• [Record excerpts]:
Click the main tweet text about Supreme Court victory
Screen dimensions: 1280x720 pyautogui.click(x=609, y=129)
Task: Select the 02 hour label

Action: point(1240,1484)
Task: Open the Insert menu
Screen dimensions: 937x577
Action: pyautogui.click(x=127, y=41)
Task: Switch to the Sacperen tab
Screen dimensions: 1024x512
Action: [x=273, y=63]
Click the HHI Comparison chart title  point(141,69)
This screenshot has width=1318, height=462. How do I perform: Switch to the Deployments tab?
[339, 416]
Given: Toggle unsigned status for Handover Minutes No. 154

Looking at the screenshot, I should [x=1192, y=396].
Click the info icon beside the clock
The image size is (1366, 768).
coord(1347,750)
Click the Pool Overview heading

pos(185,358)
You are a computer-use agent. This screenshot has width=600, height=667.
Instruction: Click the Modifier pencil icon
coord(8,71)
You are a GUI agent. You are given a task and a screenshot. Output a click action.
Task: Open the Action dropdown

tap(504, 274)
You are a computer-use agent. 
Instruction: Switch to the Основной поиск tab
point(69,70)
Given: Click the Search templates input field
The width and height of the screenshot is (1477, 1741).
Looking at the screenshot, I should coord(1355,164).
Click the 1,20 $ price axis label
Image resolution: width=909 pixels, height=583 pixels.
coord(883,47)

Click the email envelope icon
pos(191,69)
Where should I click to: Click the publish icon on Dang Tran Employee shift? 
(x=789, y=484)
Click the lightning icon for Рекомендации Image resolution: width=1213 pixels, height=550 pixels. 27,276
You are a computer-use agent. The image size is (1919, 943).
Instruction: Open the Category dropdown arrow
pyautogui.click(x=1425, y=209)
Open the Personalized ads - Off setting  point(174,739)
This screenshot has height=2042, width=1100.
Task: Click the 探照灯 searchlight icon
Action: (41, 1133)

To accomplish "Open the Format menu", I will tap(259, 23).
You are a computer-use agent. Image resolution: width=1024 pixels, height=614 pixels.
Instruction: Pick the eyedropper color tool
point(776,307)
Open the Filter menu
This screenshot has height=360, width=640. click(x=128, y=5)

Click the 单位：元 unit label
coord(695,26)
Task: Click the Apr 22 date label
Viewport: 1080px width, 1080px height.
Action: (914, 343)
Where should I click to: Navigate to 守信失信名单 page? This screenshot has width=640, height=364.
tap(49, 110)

• [Required task]: Reproduce all of the lines above word for word.

• [Answer in full]:
Click the main tweet text about Supreme Court victory
Screen dimensions: 1280x720 pyautogui.click(x=609, y=129)
Task: Select the 02 hour label

Action: point(1240,1484)
Task: Open the Insert menu
Screen dimensions: 937x577
Action: pyautogui.click(x=127, y=41)
Task: Switch to the Sacperen tab
Screen dimensions: 1024x512
Action: [x=273, y=63]
Click the HHI Comparison chart title  point(141,69)
This screenshot has width=1318, height=462. How do I perform: Switch to the Deployments tab?
[339, 416]
Given: Toggle unsigned status for Handover Minutes No. 154

Looking at the screenshot, I should [x=1192, y=396].
Click the info icon beside the clock
The image size is (1366, 768).
coord(1347,750)
Click the Pool Overview heading

pos(185,358)
You are a computer-use agent. This screenshot has width=600, height=667.
Instruction: Click the Modifier pencil icon
coord(8,71)
You are a GUI agent. You are given a task and a screenshot. Output a click action.
Task: Open the Action dropdown

tap(504, 274)
You are a computer-use agent. 
Instruction: Switch to the Основной поиск tab
point(69,70)
Given: Click the Search templates input field
The width and height of the screenshot is (1477, 1741).
Looking at the screenshot, I should coord(1355,164).
Click the 1,20 $ price axis label
Image resolution: width=909 pixels, height=583 pixels.
coord(883,47)

Click the email envelope icon
pos(191,69)
Where should I click to: Click the publish icon on Dang Tran Employee shift? 
(x=789, y=484)
Click the lightning icon for Рекомендации Image resolution: width=1213 pixels, height=550 pixels. 27,276
You are a computer-use agent. The image size is (1919, 943).
Instruction: Open the Category dropdown arrow
pyautogui.click(x=1425, y=209)
Open the Personalized ads - Off setting  point(174,739)
This screenshot has height=2042, width=1100.
Task: Click the 探照灯 searchlight icon
Action: (41, 1133)

To accomplish "Open the Format menu", I will tap(259, 23).
You are a computer-use agent. Image resolution: width=1024 pixels, height=614 pixels.
Instruction: Pick the eyedropper color tool
point(776,307)
Open the Filter menu
This screenshot has height=360, width=640. click(x=128, y=5)

Click the 单位：元 unit label
coord(695,26)
Task: Click the Apr 22 date label
Viewport: 1080px width, 1080px height.
Action: (914, 343)
Where should I click to: Navigate to 守信失信名单 page? This screenshot has width=640, height=364.
tap(49, 110)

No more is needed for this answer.